Going forward, it is crucial that this Committee play an active role in the oversight of these demonstrations to ensure they are implemented according to Congressional intent, support American manufacturers, and include a wide variety of technologies and end uses. While the funding from the bipartisan infrastructure law for energy storage demonstrations authorized in the Energy Act was appropriated in November of 2021, it has been nearly a year and DOE has not yet released any funding to develop new technologies. This means that DOE now has only 4 years remaining to develop these programs.
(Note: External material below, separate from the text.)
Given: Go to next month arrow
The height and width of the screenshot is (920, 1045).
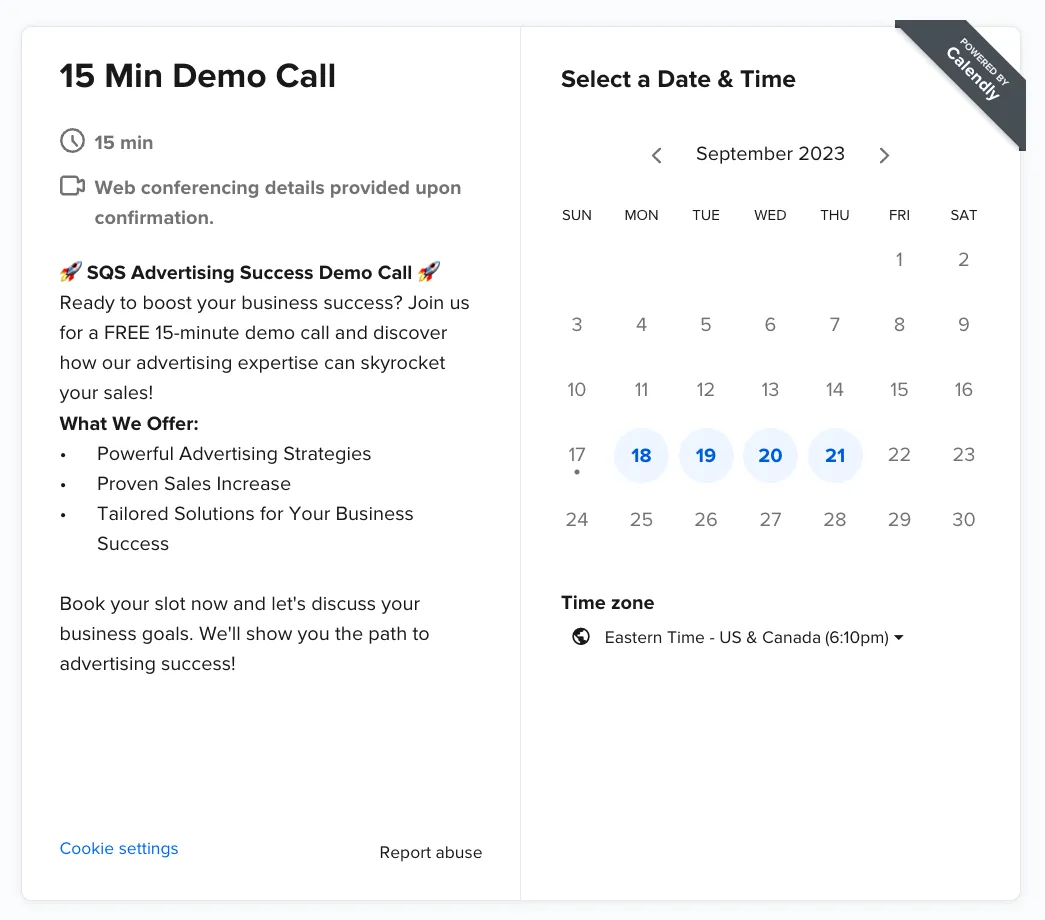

This Committee should maintain a continued focus on identifying alternative sources of critical minerals and making it easier to develop critical minerals facilities in the United States. The Committee has already passed several bipartisan pieces of critical minerals legislation, but the funding for those programs needs to get out the door at DOE so alternative sources can be developed. Domestic lithium processing facilities are absolutely a priority, as China currently contains two-thirds of the world’s capacity.
Removing barriers to resource and energy development is a must. At ClearPath, we have identified through work with the Aspen Institute that America is currently not on track to meet its clean energy goals unless we make it easier to build cleaner, faster. Aspen’s report identified several key principles for improving decarbonization project development. Additionally, there remain significant barriers for certain varieties of energy storage, such as pumped hydro, that need to be addressed individually.
Thank you again for the opportunity to testify today. ClearPath is eager to assist the Committee in developing policies to support innovative energy storage technologies. We applaud the Committee for taking on this critical topic that will increase electric reliability, lower costs, and reduce emissions.